## WHAT TO WORK ON
When you reach the line with "Viewport: 926px width, 1034px" in the listing below, write out that line and every one after it exactly, and skip the pictures.

## MATERIAL TO PROCESS

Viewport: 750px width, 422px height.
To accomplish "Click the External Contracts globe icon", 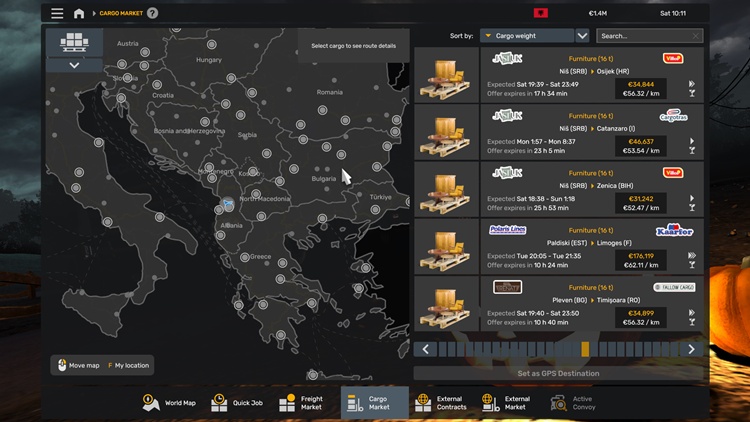I will coord(423,402).
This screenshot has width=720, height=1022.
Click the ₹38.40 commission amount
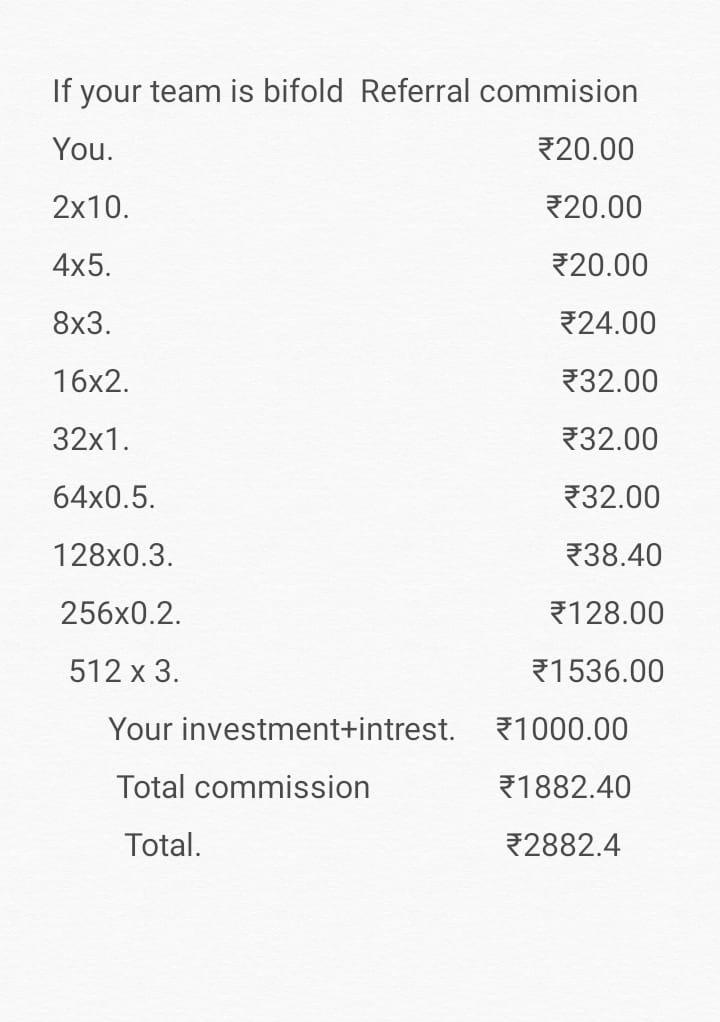coord(613,556)
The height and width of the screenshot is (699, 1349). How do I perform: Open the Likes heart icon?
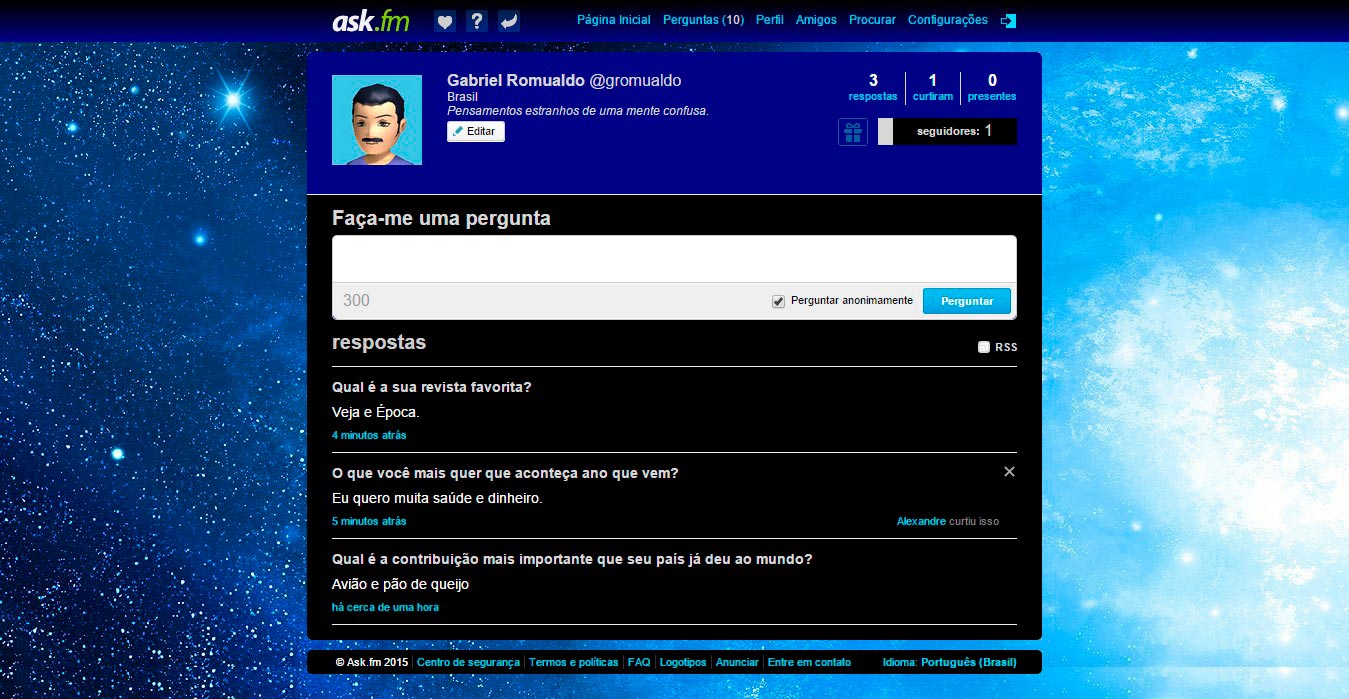[x=445, y=19]
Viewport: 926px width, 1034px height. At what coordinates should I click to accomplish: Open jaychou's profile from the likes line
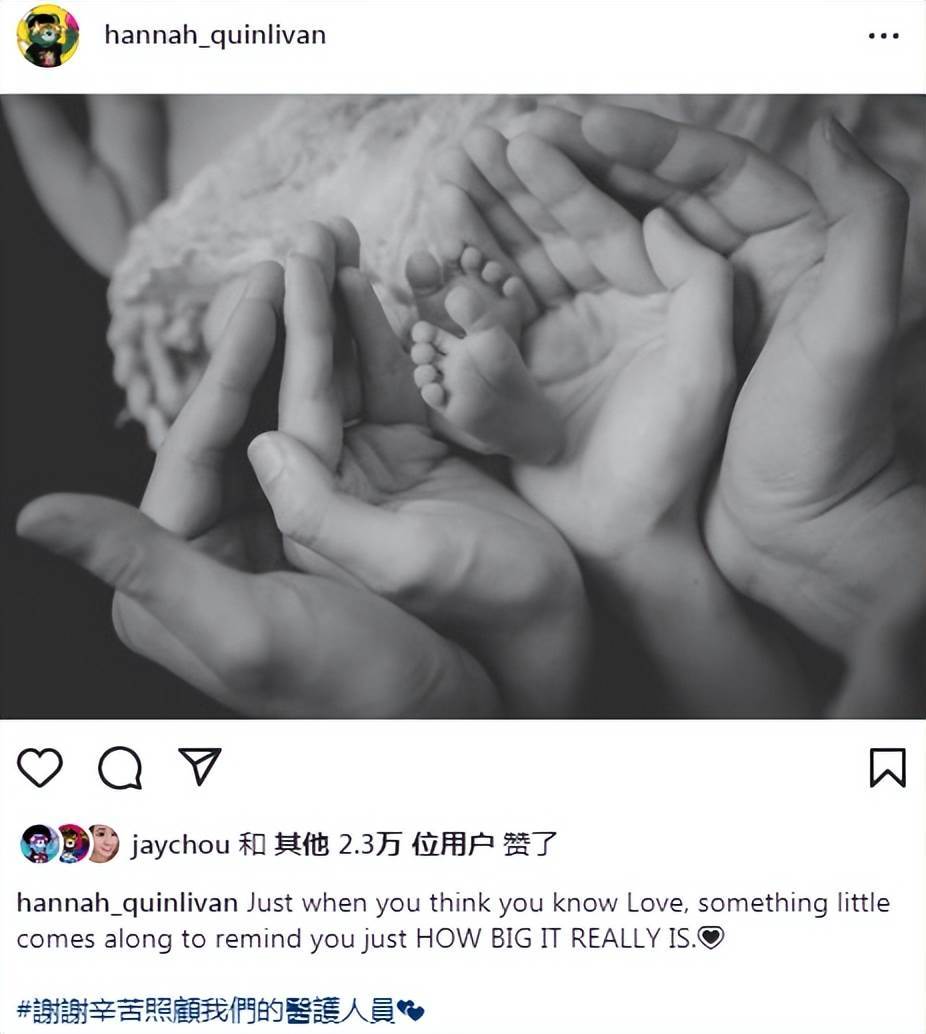pyautogui.click(x=180, y=845)
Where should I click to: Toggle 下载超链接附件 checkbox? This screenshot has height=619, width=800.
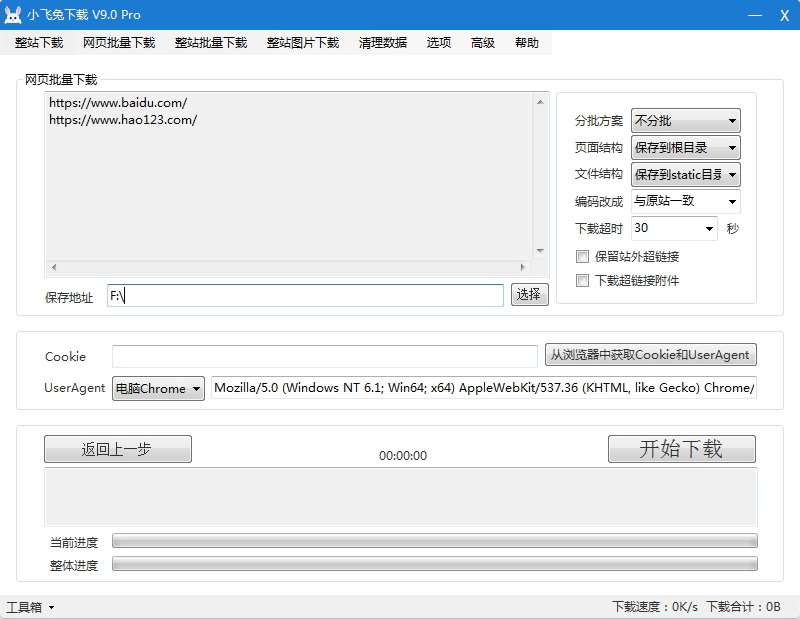click(583, 281)
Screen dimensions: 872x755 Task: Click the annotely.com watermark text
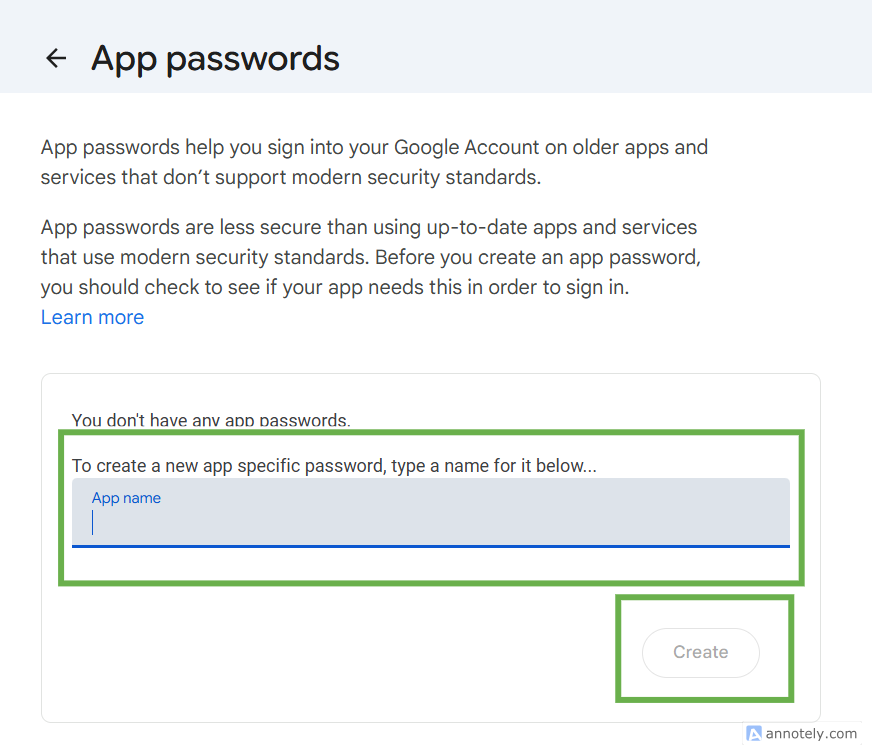pyautogui.click(x=811, y=733)
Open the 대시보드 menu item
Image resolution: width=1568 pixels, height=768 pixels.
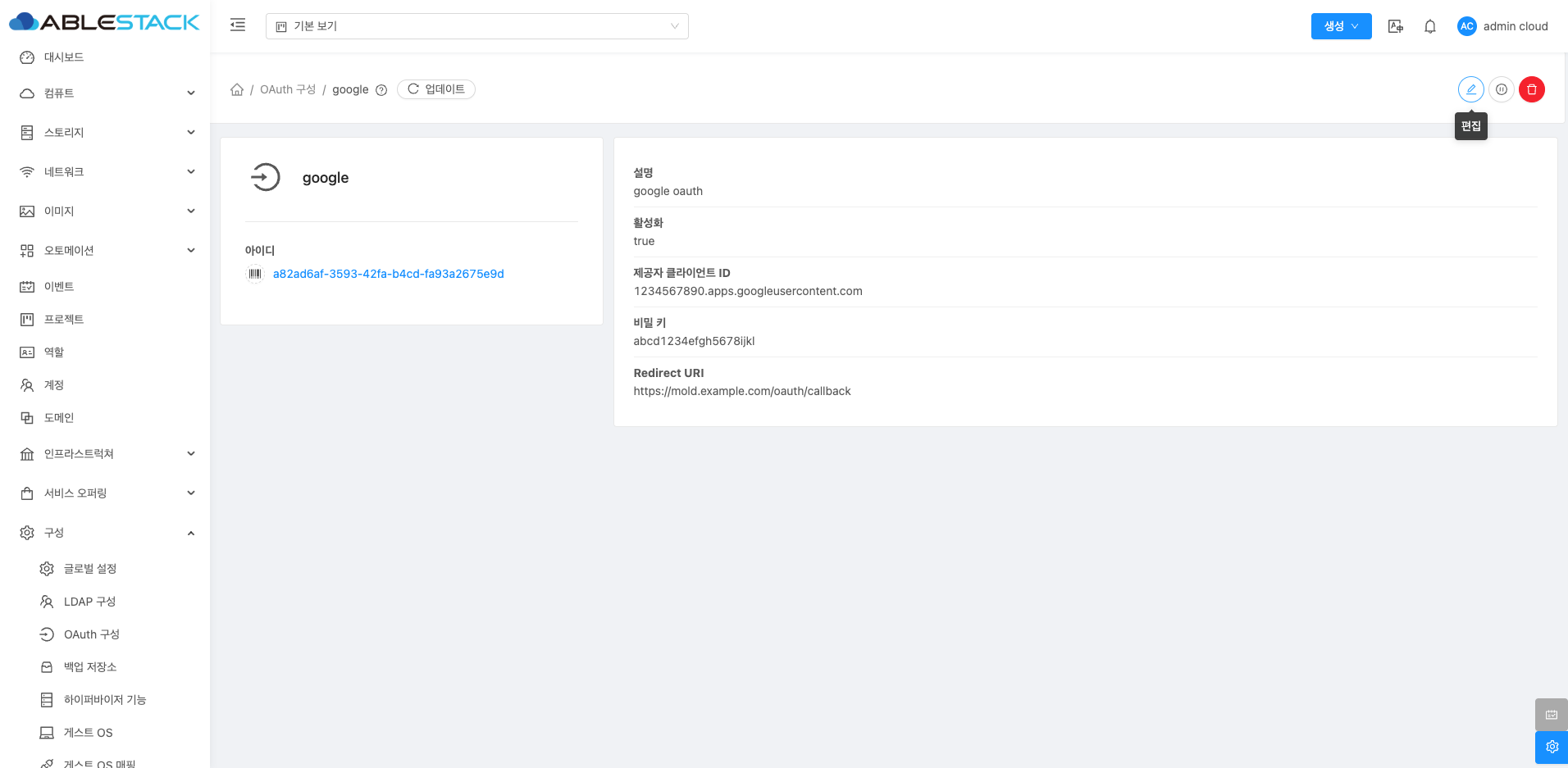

## TASK ANSWER
Viewport: 926px width, 1034px height. At what coordinates should I click to accomplish: Open jaychou's profile from the likes line
pyautogui.click(x=180, y=845)
Where should I click to: Toggle 下载超链接附件 checkbox? This screenshot has height=619, width=800.
click(583, 281)
Screen dimensions: 872x755 Task: Click the annotely.com watermark text
pyautogui.click(x=811, y=733)
Open the 대시보드 menu item
Image resolution: width=1568 pixels, height=768 pixels.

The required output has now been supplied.